Alderman Clint E. Lacy

Ward I

City of Marble Hill.

Proposed Directive:

 

I PURPOSE

The purpose of this directive is to define and elaborate on the scope and limits of law enforcement authority as it pertains to the enforcement of laws, statutes, ordinances and arrests.

II. DEFINITIONS

A. CONTACT – A contact is a face-to-face communication between an officer and a private person under circumstances where the person is free to leave.

B. FRISK – A frisk occurs when an officer makes contact with the outer clothing of a person, using a feel and/or pat down methods to detect whether a concealed weapon or dangerous instrument is being carried.

C. PERSONALLY INVOLVED: Where the off-duty officer, a family member, or a friend becomes engaged in a dispute or incident with the person to be arrested or any other person connected with the incident.

D. REASONABLE OFFICER: A reasonable officer can be defined as one who acts as other similarly trained and experienced officers could be expected to act, under similar circumstances. The reasonableness of an officers actions will be reviewed based on the facts and circumstances known to him at the time of the action.

E. REASONABLE SUSPICION: A police officer has reasonable suspicion to detain a citizen briefly for purposes of investigation when the officer, in light of experience and training, is aware of articulable facts or circumstances which could lead a reasonably prudent person to believe that a crime has occurred, criminal activity is going to occur, or someone is otherwise in need of police assistance.

F. REASONABLE SUSPICION TO FRISK A police officer has reasonable suspicion to frisk a citizen during an investigative detention when the officer is concerned for their personal safety and in light of experience and training, is aware of articulable facts or circumstances which could lead a reasonably prudent person to believe that the citizen may be armed with a weapon.

G. STOP – A stop is a temporary detention of a person for investigation. A stop occurs when officers use their authority either to compel a person to halt, to remain in a certain place, or to perform some act (such as walking to a nearby location where the officer can use a radio, telephone, etc.). Both pedestrians and persons in vehicles may be stopped.

 

III. POLICY

It is the policy of this department to investigate suspicious persons, incidents and other activities which officers encounter on patrol. It is also the intent of the department to respect and protect the constitutional rights of all individuals during law enforcement contacts and/or enforcement actions. The department encourages its officers to initiate citizen contacts as a means to stay informed about activities and concerns of persons in the community.

IV. RULES

A. For purposes beyond a mere contact, officers should realize that they must be within their jurisdiction or have statutory authority.

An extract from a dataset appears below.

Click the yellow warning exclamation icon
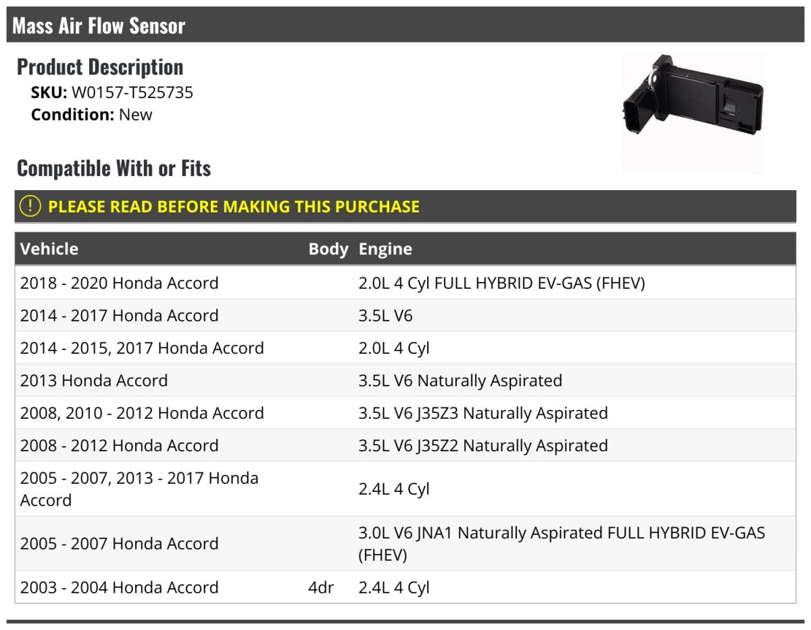 click(30, 206)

B. For purposes beyond a mere contact, non-uniformed officers will identify themselves if circumstances require.

 

V. CITIZEN ENCOUNTERS

A. Contacts

1.       Officers are encouraged to initiate contacts with individuals in the community in order to gain knowledge of their patrol districts and the community.

2.       A contact is different from a detention or arrest in that it does not involve the seizure of a person within the meaning of the Fourth Amendment. The officer does not need reasonable suspicion, probable cause, or any other specific display of criminal activity in order to initiate a contact.

3.       Officers may feel the need to investigate the activities of a person when they do not possess sufficient information to make a stop or arrest. In such a case, the officer may initiate a contact with the person in any place that the officer has a right to be.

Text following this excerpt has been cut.